# VTC_DataAnalytics

I will tackle real-life questions pertaining to VTC Data Analytics in my preferred format.

When something is unclear, I will state clearly my assumptions and will go ahead as I see fit, inlcuding all elements.

I will have fun in the process - see what I can come up with.

In [1]:
# import libraries
import sqlite3
#
import pandas as pd

# Part 1

Create a database importing data from Excel.

We do this to simulate how to write an executable SQL query to answer the question.

We can do this with SQLite, which is a self-contained, serverless, zero-configuration, transactional SQL database engine.

In [2]:
conn = sqlite3.connect('VTC_DataAnalytics.db') #SQLite database file
df = pd.read_excel('mobile_events.xlsx') #path to the Excel file dataset
df.to_sql('MOBILE_EVENTS', conn, if_exists='replace', index=False) #a table within the database


65534

Define a single SQL query, assuming read-only access to the database (i.e. do not use ``CREATE TABLE``)

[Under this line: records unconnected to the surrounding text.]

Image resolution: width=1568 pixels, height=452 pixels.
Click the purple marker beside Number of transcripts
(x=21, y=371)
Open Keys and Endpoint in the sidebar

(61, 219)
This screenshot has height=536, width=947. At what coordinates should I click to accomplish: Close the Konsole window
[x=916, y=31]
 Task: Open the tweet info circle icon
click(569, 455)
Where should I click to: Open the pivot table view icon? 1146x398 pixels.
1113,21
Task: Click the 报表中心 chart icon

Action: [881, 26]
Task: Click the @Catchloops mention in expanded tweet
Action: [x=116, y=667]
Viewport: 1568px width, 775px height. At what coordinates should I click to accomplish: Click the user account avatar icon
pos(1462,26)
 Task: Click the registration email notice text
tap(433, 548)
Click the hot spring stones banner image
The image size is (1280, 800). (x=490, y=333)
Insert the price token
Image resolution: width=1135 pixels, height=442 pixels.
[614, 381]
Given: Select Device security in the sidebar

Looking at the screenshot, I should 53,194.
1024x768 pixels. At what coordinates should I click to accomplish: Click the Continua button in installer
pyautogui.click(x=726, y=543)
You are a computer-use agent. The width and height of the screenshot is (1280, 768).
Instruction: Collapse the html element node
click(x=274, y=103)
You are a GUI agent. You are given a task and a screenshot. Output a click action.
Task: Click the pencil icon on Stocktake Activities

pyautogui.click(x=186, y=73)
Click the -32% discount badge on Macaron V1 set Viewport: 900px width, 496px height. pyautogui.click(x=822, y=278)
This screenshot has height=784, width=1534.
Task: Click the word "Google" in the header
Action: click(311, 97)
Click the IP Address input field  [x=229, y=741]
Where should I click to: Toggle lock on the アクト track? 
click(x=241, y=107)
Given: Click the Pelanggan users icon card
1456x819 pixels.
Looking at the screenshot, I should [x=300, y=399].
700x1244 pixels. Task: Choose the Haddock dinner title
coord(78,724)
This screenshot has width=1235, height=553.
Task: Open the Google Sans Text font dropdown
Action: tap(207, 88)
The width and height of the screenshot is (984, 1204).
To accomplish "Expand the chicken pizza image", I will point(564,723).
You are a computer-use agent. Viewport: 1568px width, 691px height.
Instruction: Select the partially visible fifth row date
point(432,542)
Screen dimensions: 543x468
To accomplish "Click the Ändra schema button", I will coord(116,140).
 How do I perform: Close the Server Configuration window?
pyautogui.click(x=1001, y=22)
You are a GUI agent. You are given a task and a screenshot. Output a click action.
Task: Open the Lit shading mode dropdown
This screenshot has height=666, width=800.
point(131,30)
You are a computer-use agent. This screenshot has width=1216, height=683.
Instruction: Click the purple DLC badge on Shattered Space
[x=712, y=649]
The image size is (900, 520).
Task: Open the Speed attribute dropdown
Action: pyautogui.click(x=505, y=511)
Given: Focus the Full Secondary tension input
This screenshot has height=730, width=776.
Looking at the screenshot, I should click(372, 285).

What is the percentage of sessions which end up in a ride order everyday?

Assumptions:
1) Session definition: a Session is a product life-cycle journey by ``device_id`` that starts with "pickup_shown" and finishes with "ride_order_tapped".\
Note: a Sesion in Google Analytics within the context of mobile apps is a journey since the user opens the App and closes it. This has to not be confused with a Session within our VTC context.

2) We will be agnostic as to what happens within the session, and only measure sessions with a "pickup_shown" start and a "ride_order_tapped" finish. The user can go back and forth during the pre-order session, so we only count the first "pickup_shown".

3) We need to accommodate for the possibility of the same ``device_id`` having multiple sessions during the day.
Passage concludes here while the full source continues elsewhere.